Luckily, a cousin of mine who was an estate agent in Wiltshire told me there’s this place to rent in Quenington in Gloucestershire, do you want to go down there? So we went down there for six months, almost like an extended country weekend, and we thought it will be fun, we’ll live in the country for a bit, my first kid wasn’t at school yet, and we got down there and three weeks later I had bought my first dog, and that was it really, we never went back.

Six months after that I rented the house next door which was this massive place called Knights Gate. The gatehouse used to be a hospital for Knights Templars and it was built in 1210, it was like 800 years older than my wife’s country (she’s Canadian)! And we just absolutely loved it and we lived there for eight years.

We know you came to the GWH to treat your sleep apnoea, is that when you became familiar with Swindon?

Yes, and let me say, I never set out to annoy anybody, but Swindon is weird because it just never seems to have been planned, when I go in my satnav will just say ‘Leave, I’m frightened, I don’t know where we are!’. And I always get confused on the Magic Roundabout and can never find the fabled Old Town.
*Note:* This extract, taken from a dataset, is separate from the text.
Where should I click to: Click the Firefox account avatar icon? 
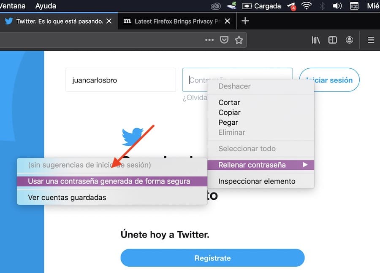pos(349,40)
But there are interesting things about Swindon, it is supposed to have the perfect demographic.

When anyone is doing polls in Britain they go to Swindon because it has the perfect medium British population. But my favourite thing ever in Swindon I spotted when changing trains for Kemble. I got off at the station and I went to the end of the platform and there was just this weird little fence which was about waist height, a really shitty fence, just about the size of a table tennis table, and inside was a bench that had been broken and a dead flower and I swear that there was a sign that said, ‘Sensory zone, please feel free to come in and

relax’. It’s my favourite photo I have ever taken, and it’s still my most viewed photo on Facebook. So, well done Swindon for that, and I like to think that it was a joke rather than a real sensory zone.

Another time I was doing a show in Swindon and I discovered Swindon’s best-kept secret is that airfield on a hill above the town (Wroughton airfield) where they keep a lot of stuff that they don’t put into The Science Museum in London. Oh my God, the stuff in there is insane, decommissioned Polaris missiles, the world’s first cashpoint machine. And you’ve given us Diana Dors, well done, Swindon! And The Supertramp singer (Rick Davies).

You try and pretend that the Oasis Leisure Centre inspired Oasis to choose their name, but I’ve met Noel Gallagher and it’s not true. There’s Gilbert O’Sullivan, as opposed to Gilbert and Sullivan, but he’s crap. Then there’s Melinda Messenger and XTC,; Andy Partridge is very cool. I do draw the line though when you call Swindon something to do with Venice because there’s a lot of canals, the Central Venice or whatever.

Are you now living in your ‘forever home’ in Cheltenham?

I always have hankerings to move on, both my wife and I are very restless. The perfect solution would be to impersonate the Royals and move every season, to have four houses. We go to the lakes north of Toronto in the summer, which I love. If I could I’d buy a place in Morocco, too. But I love it here in Cheltenham.

When I used to visit my grandmother here when I was young I would think “I’d kill myself if I had to live here’. Now I love it, it’s a really hip town, my kids are at school here, and I love my townhouse. I had to persuade my wife to get it because she’s Canadian where there are vast spaces. She says ‘Why the hell would we want to live next door to somebody else?’. But there is something really special about Cheltenham and this is a really lovely Georgian Regency townhouse. It’s just beautiful, it has got real details, lovely cornicing, and I got to the stage living on this massive farm with all these outbuildings we weren’t using. So we are slightly downsizing here, but as a travel writer I want to be able to just lock up and leave.

But I still want to live in the States, so if I have a late career resurgence I shall move to the States. If not I will move to Canada, but I need to follow the sun, so at some stage I need to have a house somewhere sunny, maybe Greece, Turkey or Morocco.

Not Swindon I’m afraid, it’s not part of the plan, unless global warming kicks in and then who knows?